Quando lhe diziam que tinha tido muita sorte respondia invariavelmente que tinha tido muito azar, estava no local errado à hora errada.
Tentou a aproximação com uma Paula diferente daquela que conheceu durante 5 anos, mas de cada vez que olhava para ela sentia-se culpada, culpada de ter recuperado de um acidente que não provocou, e que em nada tinha contribuído. Criticava os amigos da Paula por se afastarem mas acabou por fazer o mesmo, não sabendo se pelas mesmas razões, mas fe-lo.
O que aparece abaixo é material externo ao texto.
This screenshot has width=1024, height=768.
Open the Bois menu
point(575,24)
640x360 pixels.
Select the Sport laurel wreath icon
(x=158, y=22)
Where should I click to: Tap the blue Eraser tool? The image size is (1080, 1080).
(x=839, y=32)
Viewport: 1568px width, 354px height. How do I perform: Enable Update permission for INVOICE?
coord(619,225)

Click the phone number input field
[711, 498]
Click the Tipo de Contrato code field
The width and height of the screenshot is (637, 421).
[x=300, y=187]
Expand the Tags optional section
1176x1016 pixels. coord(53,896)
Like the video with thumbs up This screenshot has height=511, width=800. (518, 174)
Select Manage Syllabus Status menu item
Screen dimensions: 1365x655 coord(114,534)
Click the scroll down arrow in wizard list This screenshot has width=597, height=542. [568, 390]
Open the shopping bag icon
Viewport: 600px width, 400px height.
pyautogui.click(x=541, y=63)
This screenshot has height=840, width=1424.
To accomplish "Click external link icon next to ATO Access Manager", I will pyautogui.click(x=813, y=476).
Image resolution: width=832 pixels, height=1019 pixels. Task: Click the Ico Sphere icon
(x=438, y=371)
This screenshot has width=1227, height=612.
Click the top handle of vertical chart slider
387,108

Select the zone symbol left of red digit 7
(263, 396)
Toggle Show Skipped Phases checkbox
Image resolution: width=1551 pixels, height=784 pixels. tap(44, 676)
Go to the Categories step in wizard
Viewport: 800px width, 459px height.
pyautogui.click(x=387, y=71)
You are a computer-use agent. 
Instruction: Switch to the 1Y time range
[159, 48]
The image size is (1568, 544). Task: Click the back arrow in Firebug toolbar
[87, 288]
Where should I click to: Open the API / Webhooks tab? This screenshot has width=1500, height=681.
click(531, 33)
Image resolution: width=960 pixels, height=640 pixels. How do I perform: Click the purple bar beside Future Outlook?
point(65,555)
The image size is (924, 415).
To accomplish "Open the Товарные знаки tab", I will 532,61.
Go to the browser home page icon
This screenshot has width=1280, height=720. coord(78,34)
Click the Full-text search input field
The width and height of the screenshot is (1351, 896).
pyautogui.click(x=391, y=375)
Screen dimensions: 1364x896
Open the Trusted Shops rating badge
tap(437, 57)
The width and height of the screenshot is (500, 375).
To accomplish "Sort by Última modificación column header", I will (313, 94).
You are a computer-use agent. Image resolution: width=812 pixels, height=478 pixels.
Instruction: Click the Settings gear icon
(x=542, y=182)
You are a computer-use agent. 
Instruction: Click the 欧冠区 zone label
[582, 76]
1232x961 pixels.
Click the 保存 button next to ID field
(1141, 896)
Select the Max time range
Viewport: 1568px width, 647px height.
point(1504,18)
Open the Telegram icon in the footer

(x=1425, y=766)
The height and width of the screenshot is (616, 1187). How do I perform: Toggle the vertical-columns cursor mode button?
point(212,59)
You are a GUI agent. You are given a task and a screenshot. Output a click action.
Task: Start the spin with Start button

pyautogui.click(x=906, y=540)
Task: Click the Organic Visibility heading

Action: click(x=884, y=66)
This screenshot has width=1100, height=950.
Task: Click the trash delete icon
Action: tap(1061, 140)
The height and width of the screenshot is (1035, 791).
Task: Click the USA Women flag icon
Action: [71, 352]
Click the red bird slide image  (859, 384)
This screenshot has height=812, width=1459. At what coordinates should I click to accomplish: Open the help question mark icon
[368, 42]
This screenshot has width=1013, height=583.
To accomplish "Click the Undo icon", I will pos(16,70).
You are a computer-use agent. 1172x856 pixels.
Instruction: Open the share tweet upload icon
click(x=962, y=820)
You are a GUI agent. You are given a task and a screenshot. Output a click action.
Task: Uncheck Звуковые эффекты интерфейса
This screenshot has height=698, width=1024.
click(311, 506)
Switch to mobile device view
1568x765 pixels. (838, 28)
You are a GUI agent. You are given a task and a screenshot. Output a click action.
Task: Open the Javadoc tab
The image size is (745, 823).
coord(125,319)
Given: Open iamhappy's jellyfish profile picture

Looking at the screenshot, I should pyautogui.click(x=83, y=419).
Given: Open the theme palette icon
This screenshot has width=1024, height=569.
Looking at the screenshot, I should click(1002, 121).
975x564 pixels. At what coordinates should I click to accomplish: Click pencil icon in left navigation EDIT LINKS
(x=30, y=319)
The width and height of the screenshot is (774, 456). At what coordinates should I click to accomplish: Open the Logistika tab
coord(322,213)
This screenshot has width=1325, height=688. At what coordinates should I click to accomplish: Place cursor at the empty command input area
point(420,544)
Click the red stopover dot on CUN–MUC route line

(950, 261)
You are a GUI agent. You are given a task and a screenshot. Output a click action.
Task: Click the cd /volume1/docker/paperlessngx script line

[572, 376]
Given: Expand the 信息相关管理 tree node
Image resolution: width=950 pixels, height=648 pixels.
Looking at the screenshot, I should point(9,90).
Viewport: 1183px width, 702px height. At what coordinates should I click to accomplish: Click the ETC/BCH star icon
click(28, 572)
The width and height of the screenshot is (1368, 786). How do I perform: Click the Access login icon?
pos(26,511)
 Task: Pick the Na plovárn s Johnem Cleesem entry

Telefonava à Paula para saber como estava e terminava o telefonema com um nó na garganta, chorava.
Sempre que visitava a Paula sabia que não podia ir sozinha, porque não era suficientemente forte, sabia que acabaria por reviver os sons, os cheiros e as dores daquele dia, era sempre muito duro ver a Paula ou até falar com ela, o sentimento era tão intenso que lhe doía a presença da Paula, e foi-se afastando, e foi deixando que a Paula por sua vez se afastasse.

Sempre que penso na Paula dói-me o peito, pesa-me a consciência pelo muito que devia ter feito e o pouco que fiz, mas ainda hoje não consigo sequer pensar nela sem que me apeteça chorar ou morrer, por isso continuo sem me aproximar e a Paula não voltou a procurar-me, mantendo-se para sempre como um dos fantasmas que percorrem a vida a meu lado e me tornam mais forte, mais eu, consciente de que nem sempre fazemos as escolhas certas aos olhos do mundo, mas antes as escolhas que nos são mais fáceis, ou que tornam o nosso mundo mais suportável.